この手順は△9三玉には▲5三歩と垂らすのが見えづらいです。
△7六成桂には▲5二歩成~▲7一飛と飛車を狭い内側に打つのが盲点でこの攻め方は全く浮かびませんでした。
なお▲5三歩に△同金なら▲4一飛と打って次に▲5一飛成△同金▲7一角の攻めを狙います。
▲4一飛に△6二角なら▲4三銀成とすれば金取りになるという意味です。
▲9四桂に△同香なら▲同歩△5六角成▲9三歩成△同玉▲5二歩で、ソフトの評価値+450で先手有利。

この手順は後手は桂馬と掃ってから9筋でふんばる指し方です。
先手は飛車と香車という縦の攻めに強い駒なので直ぐにでも後手玉が寄りそうな気もしますが、まだ戦力が足らないようです。
後手玉を9三の地点に引っ張り出してから▲5二歩と叩くのがうるさいようです。
ぱっと見で意味が分かりづらいようですが△同金なら▲4三銀成△同金▲9一飛で、ソフトの評価値+2237で先手勝勢。
この手順の▲5二歩に△6二角なら▲9六香△8二玉▲9二飛△7一玉▲9一飛成△8一桂▲9二香成△1七角成▲4三銀成で、ソフトの評価値+607で先手有利。

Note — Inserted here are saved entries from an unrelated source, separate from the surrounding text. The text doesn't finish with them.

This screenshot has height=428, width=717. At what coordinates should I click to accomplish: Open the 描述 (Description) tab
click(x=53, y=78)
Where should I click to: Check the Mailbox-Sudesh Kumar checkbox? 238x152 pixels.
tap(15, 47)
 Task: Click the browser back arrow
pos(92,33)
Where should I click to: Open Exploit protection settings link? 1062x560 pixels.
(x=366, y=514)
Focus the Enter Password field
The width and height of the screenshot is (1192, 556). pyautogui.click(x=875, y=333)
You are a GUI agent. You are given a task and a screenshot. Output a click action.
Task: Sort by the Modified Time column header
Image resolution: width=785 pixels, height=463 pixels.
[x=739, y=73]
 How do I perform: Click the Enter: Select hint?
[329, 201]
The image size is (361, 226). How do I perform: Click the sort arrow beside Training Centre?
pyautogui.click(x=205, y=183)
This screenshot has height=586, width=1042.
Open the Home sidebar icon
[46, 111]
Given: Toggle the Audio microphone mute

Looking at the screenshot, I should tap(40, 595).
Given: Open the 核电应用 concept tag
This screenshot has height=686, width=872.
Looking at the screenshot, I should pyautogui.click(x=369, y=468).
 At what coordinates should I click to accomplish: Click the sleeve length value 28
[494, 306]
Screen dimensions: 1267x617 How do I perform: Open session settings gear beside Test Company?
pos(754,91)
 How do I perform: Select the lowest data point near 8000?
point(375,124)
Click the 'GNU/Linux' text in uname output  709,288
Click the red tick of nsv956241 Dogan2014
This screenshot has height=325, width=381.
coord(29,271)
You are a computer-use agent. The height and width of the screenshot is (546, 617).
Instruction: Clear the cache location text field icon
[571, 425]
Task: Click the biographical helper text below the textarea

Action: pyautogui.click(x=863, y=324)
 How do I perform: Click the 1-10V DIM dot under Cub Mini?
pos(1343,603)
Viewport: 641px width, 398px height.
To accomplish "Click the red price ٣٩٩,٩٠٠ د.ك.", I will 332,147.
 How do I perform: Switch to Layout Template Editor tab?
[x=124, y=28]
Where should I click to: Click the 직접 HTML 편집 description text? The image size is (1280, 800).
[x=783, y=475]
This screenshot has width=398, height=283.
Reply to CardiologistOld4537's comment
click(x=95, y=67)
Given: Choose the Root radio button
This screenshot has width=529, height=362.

この手順の△6二角は離れ駒を無くす受け方ですが、玉が狭くなるので▲9六香から攻めて先手有利のようです。
先手は3四の銀と5筋の歩をうまく使って攻めるのがポイントのようで、遊び駒に見えた3四の銀がうまく使えば戦力になるという展開でした。
遊び駒の銀をうまく活用するのが参考になった1局でした。